I was also concered about dust inside (any) fixed lens cameras and did some Googling and DPR search on this topic, and there seems to be no magic way to fix it once it happens and shows up on your pictures (not all dust shows up on pictures), other than sending it to Canon (costly). So I think prevention is the best approach we can take.
As for AF in low-light, there was a thread in which OP was asking the same question, so I took this quick video and posted it:
https://www.dropbox.com/s/uze8pwmnivurs7y/IMG_4199.MOV?dl=0
This was taken in a very dark room, with two small windows facing North, 30 minutes till sunset, and my computer monitor the only source of light; much darker than the LCD indicates. I believe the blue rectangle means "focus set in servo (continuous focus) mode", but please somebody correct me if I'm wrong.

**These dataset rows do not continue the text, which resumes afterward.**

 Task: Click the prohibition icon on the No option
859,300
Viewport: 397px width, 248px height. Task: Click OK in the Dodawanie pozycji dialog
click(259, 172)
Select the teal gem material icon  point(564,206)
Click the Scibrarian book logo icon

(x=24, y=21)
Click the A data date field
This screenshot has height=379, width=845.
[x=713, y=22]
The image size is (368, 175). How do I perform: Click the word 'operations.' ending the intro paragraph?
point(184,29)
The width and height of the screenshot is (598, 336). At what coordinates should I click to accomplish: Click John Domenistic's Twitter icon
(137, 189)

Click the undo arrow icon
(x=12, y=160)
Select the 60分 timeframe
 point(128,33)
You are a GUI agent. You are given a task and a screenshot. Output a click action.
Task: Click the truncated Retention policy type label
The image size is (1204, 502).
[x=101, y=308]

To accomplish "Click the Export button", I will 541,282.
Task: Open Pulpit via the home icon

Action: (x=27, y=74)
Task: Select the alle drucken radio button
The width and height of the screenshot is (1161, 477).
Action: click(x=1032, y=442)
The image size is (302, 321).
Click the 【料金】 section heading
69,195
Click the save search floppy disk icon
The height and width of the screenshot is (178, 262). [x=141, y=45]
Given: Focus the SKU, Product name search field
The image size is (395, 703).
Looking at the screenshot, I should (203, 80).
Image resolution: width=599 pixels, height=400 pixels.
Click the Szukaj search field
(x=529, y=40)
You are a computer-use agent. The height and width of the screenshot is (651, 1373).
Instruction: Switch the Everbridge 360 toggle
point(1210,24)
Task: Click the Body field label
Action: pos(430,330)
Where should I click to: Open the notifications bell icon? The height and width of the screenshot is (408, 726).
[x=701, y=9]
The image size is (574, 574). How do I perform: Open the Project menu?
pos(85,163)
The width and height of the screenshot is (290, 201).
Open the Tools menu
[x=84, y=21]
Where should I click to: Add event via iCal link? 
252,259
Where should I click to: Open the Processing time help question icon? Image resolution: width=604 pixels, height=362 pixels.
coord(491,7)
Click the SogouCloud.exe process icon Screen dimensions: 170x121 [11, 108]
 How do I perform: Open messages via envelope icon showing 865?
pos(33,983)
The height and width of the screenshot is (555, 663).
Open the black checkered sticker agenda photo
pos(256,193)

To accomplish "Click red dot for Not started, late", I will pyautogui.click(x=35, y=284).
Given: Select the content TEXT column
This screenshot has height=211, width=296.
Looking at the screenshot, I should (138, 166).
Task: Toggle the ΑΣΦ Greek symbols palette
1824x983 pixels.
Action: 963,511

Thank you so much, Mikan. Very useful info and the video is showering exactly what it performs like. The touch-focus is a very nice feature and can help when the camera's AF is struggling.
Indeed, the touch focus is really convinient. Not only for still photos, but for movies, I feel it's a must have. If you want to change the focus point while shooting a movie, if the touch focus feature is available, all you have to do is touch your object. Without the touch focus, you'd have to use the physical buttons to refocus, and with my Sony A6000, the movie records the sound of the buttons being pressed (very loud). That's one of the reasons I decided to go with Canon, not Sony, for a take-with-me-everywhere camera.